A Sept. 27, 2001, Zogby poll showed that 70 percent of Hispanics said a dramatic increase in border enforcement is needed. The 2001 Zogby poll showed a majority of Hispanics thought an amnesty for illegal Mexican immigrants was a bad idea. A March 2000 Wall Street Journal poll I showed three times as many Hispanics viewed immigration as "too open" as "too closed."
We are a nation of immigrants, but we are not a nation of illegal immigrants nor of unfettered immigration. Until 1965, legal immigration averaged 200,000 a year. Now it exceeds 1 million, plus hundreds of thousands illegal aliens added yearly to our population. American workers cannot compete where unfettered immigration serves as a government subsidy to business to keep wages depressed.

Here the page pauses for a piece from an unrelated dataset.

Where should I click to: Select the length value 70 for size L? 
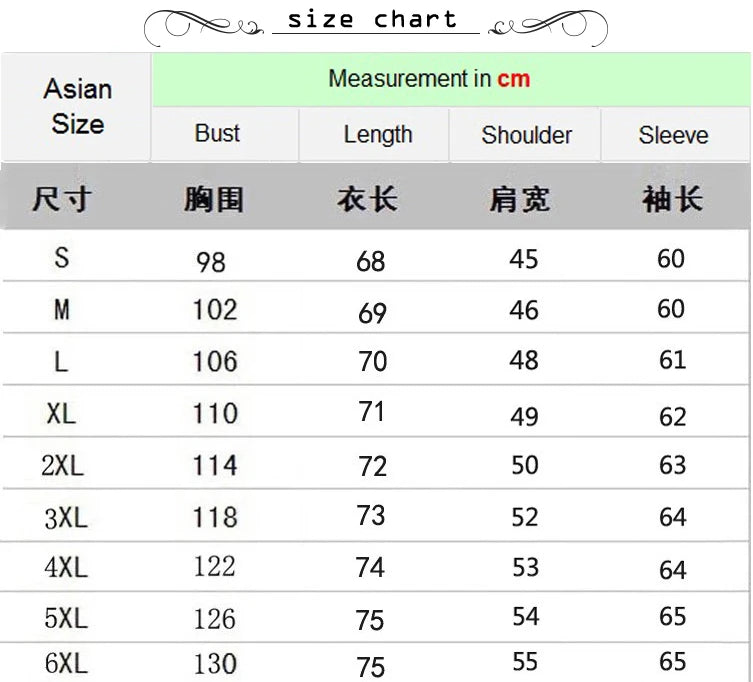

Hispanics, like other Americans, do not want to live in overpopulated misery, in a nation lacking opportunity or border security. Those issues, not safe harbor for illegal aliens, are our concerns. On immigration matters, Congressman Tom Tancredo speaks for us and many millions like us.

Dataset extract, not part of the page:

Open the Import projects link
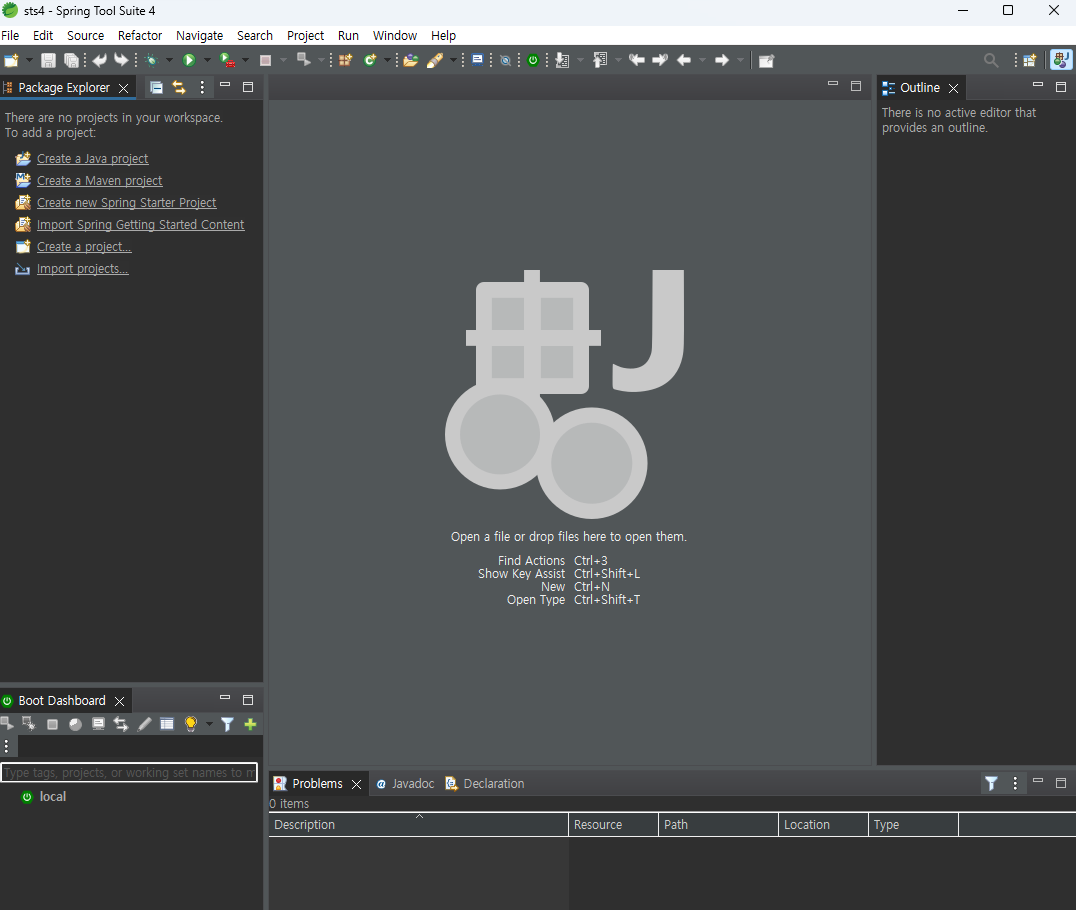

Corine Flores is a retired housekeeping professional residing in Santa Fe, N.M. Marlene Guerrero is a naturalized United States citizen from Honduras and a spokesperson for Colorado Alliance for American Immigration Reform. Oralia Lopez is a Texas native residing in Colorado and Carmen Diaz is a naturalized citizen from Peru residing in Colorado.
It's a lot like the Dutch situation. Pim Fortuyn came out to get rid of illegals, and to limit immigration. He was pasted as a racist. To the surprise of the elites, he got a lot of support from immigrants.
The illegal immigrant debate has been so corrupted by the race baiters in both parties us white guys have been effectively neutralized. Any momentum the secure border movement will gain is gonna have to come from folks like these. I hope they keep speaking out.
The H1-B visa hurts us geeks. I can't speak for anyone else.
In many Western states, allowing illegal aliens into state universities would have the effect of putting largely Hispanic native-born Americans onto admissions waiting lists rather than allowing them to attend. That's how absurd Apodaca's boosters are.